RODABALAP.COM : Pada grand final Motoprix 2023 di Sentul International Karting Circuit (SIKC), dua merek racing yang bangga berasal dari anak bangsa, TRAstar dan Koizumi, melambai-lambai sebagai dukungan bagi para wakil terbaik dari 4 region berbeda.
Sebuah kejadian yang menjadi pusat perhatian, terutama dengan kehadiran langsung Teguh Raharjo, pemilik perusahaan yang mengusung kedua merek ini, bersama sang istri.
Baca Juga : AMRF Jatim: Pilar Sukses Benaya Farel Meraih Juara Umum Pemula di Casytha Manahadap Road Race 2023
Teguh Raharjo bukanlah sosok baru dalam dunia balap. Sebaliknya, beliau seringkali hadir di berbagai event balap, bahkan menghabiskan waktu akhir pekan penuh pada bulan November lalu di event balap berkelas Nasional.
Yang menarik, TRAstar dan Koizumi, meski terdengar seperti dua entitas terpisah, sebenarnya adalah bagian dari satu perusahaan di bawah kepemilikan Teguh Raharjo dan sang istri.
Baca Juga : Kasal Cup JC Supertrack Championship 2023 : Spesial Brand Koizumi Dan TRAstar Berada Ditengah Lintasan
Kedua merek ini memiliki tujuan yang sama, yaitu menghasilkan produk berkualitas tinggi untuk memenuhi kepuasan konsumen. Hasilnya, bukanlah hal yang mengherankan jika banyak pelanggan yang awalnya sekadar pelanggan, kemudian menjadi konsumen tetap setia kedua brand ini.
TRAstar dan Koizumi bukan hanya berfokus pada aspek komersial. Mereka memiliki perhatian khusus terhadap perkembangan balap motor di Indonesia. Dukungan mereka bukan sekadar semangat, tapi juga bagian dari sumbangsih nyata untuk kemajuan balap di tanah air.
“Motoprix adalah event bergengsi, tradisi kejuaraan balap nasional ini harus dilanjutkan. Karena memang ini bagian daripada jenjang karir pembalap, makin banyak jam terbang plus suasana yang berbeda, maka pembalap akan makin matang. Saya salut dengan perjuangan tim-tim yang berasal dari luar pulau, karena saya sendiri tau bagaimana rasanya berjuang, berangkat dari pulau A ke pulau B, dan sebaliknya,” ungkap Teguh Raharjo.
Pernyataan ini mencerminkan pemahaman mendalam Teguh Raharjo akan tantangan yang dihadapi pembalap, terutama mereka yang harus menempuh perjalanan jauh dari satu pulau ke pulau lainnya.
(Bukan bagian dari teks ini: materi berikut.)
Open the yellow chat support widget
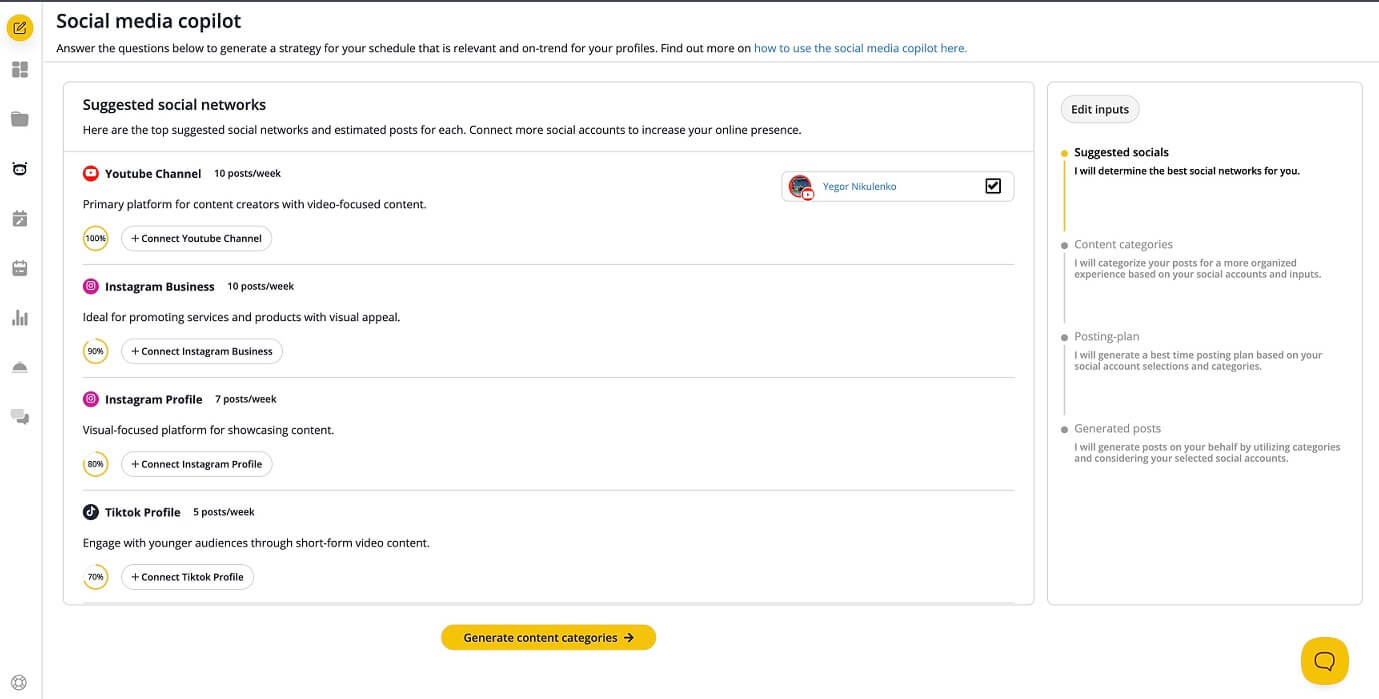The height and width of the screenshot is (699, 1379). pos(1324,661)
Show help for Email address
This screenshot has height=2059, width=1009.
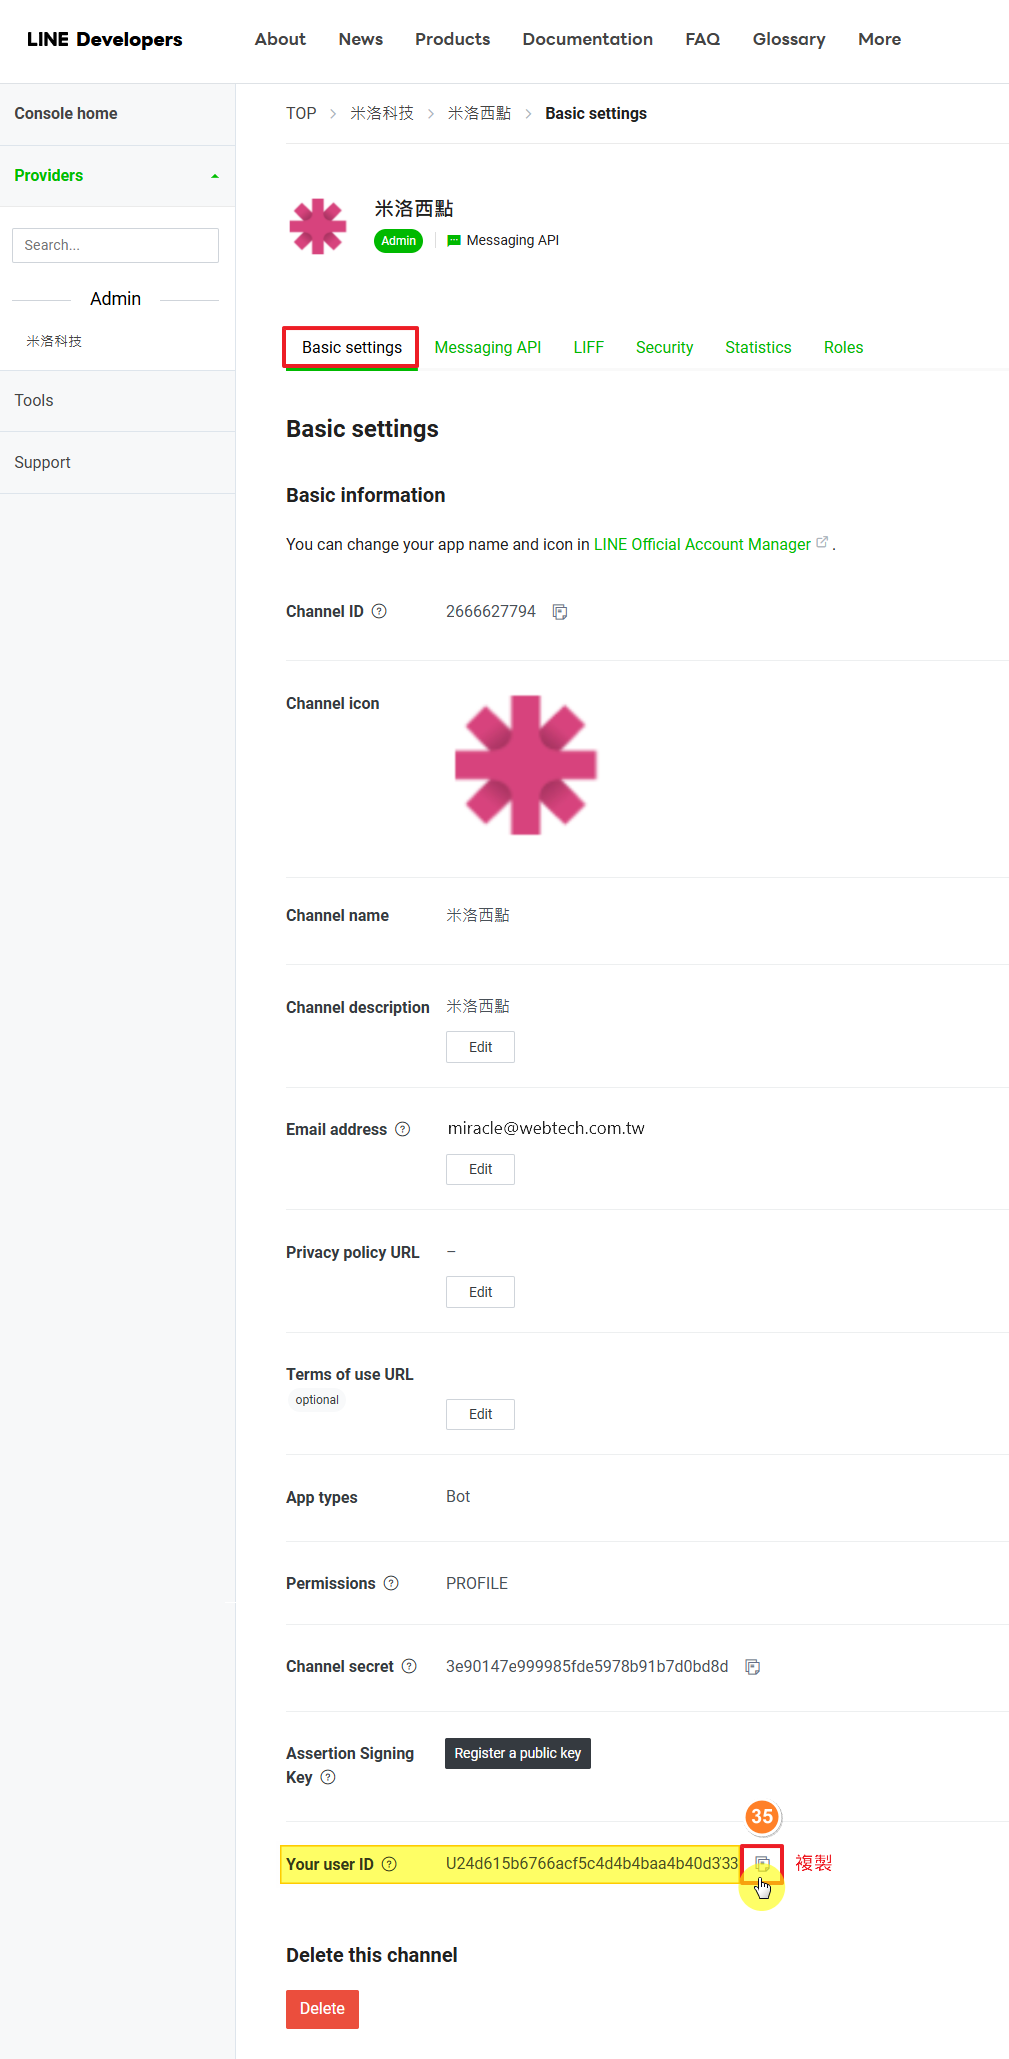pos(403,1130)
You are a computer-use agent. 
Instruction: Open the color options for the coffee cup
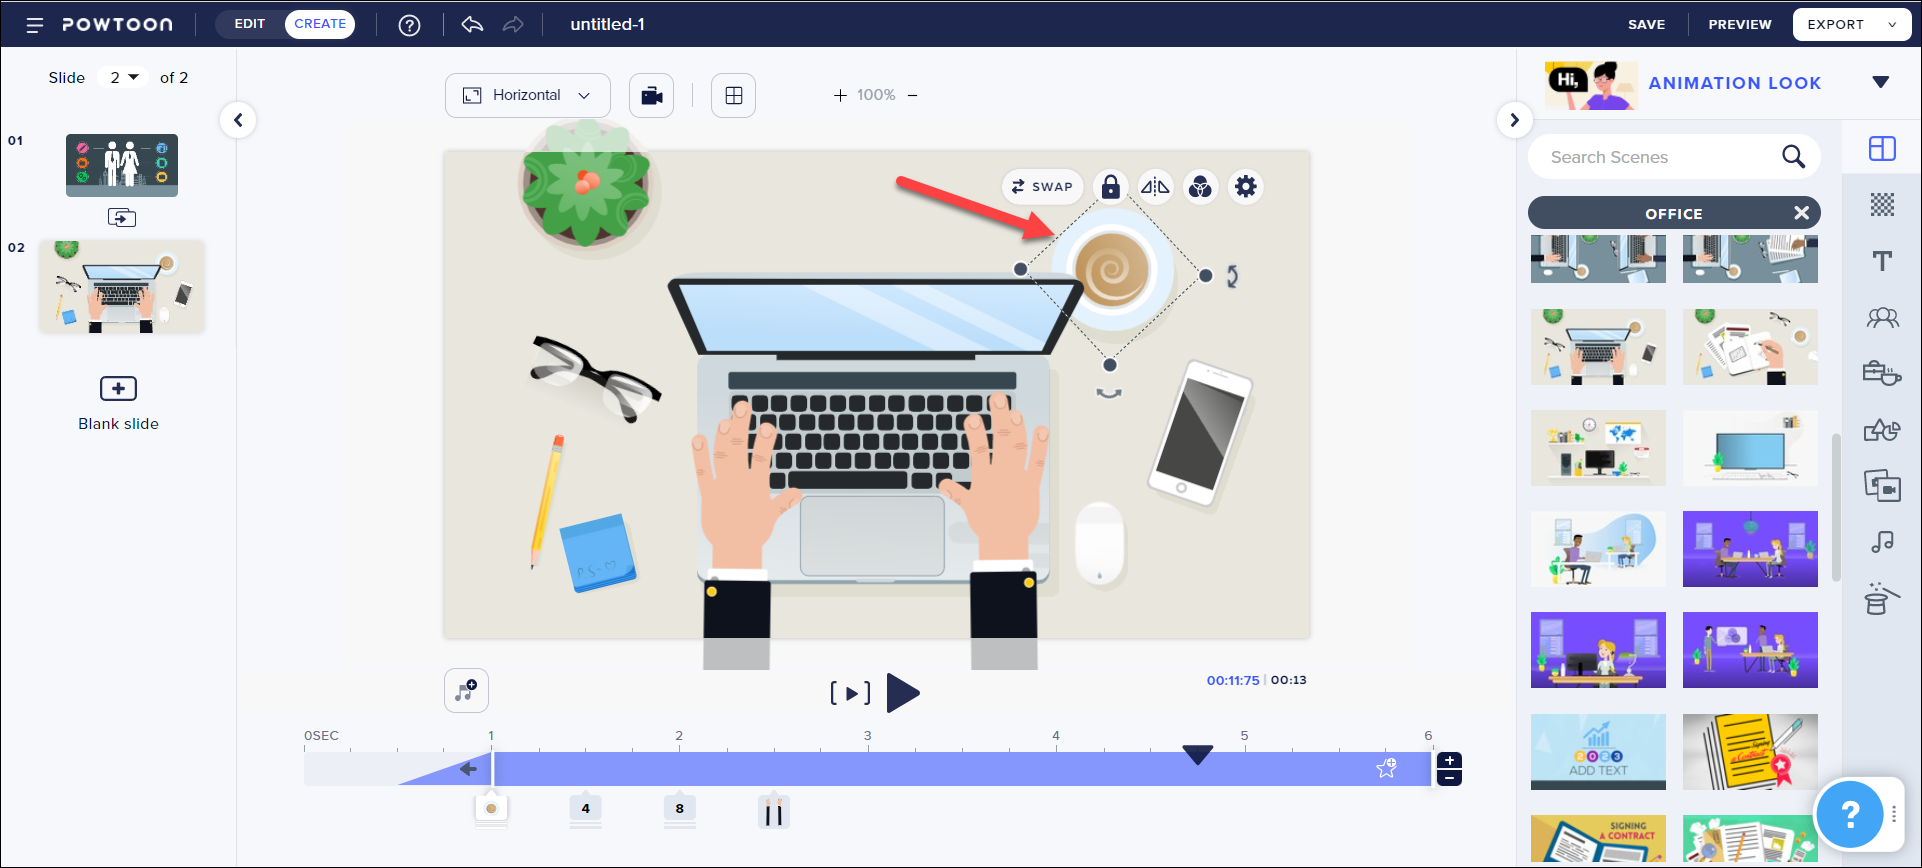[x=1200, y=187]
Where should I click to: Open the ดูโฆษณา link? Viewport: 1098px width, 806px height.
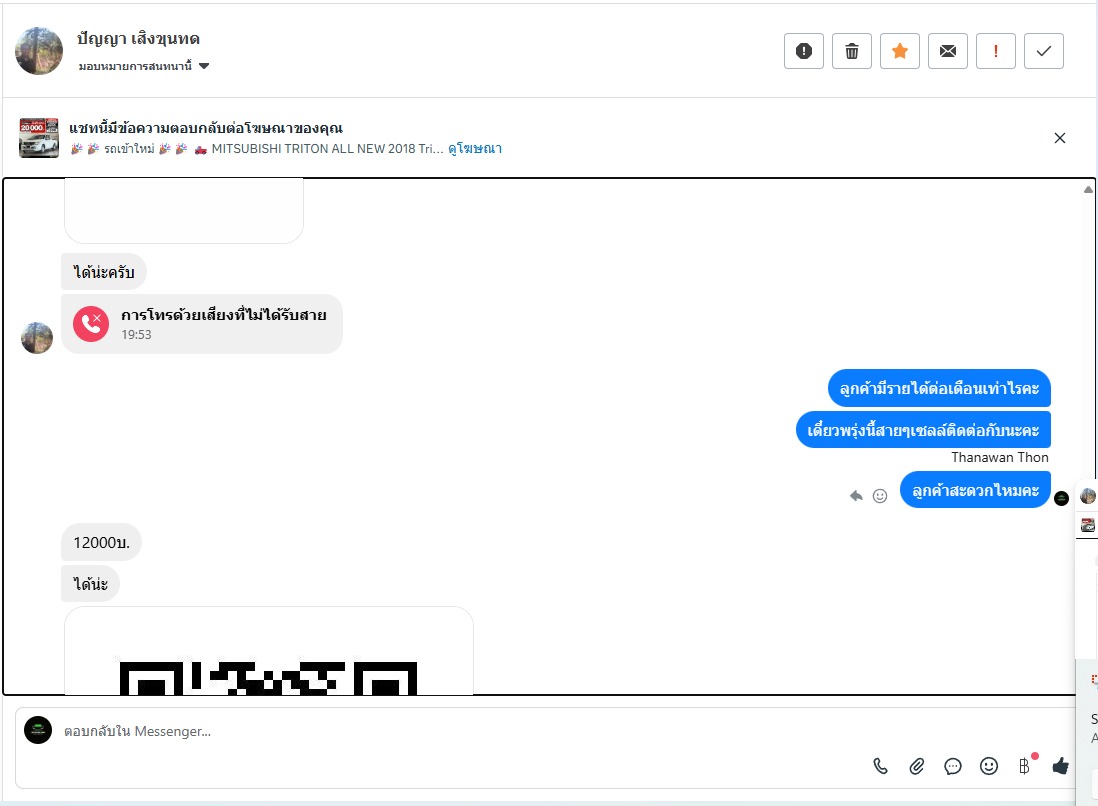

Pengalamannya sendiri memberikan sudut pandang yang bernilai tentang seberapa beratnya perjuangan para pembalap.
TRAstar dan Koizumi tidak hanya sekadar merek, melainkan bagian dari komunitas balap di Indonesia. Keberadaan mereka tidak hanya menguntungkan dari sisi komersial, tetapi juga membawa semangat positif untuk meningkatkan standar balap motor di tanah air.
Semoga keberadaan mereka terus menjadi pilar dalam mendukung kemajuan dan keberlanjutan dunia balap motor di Indonesia.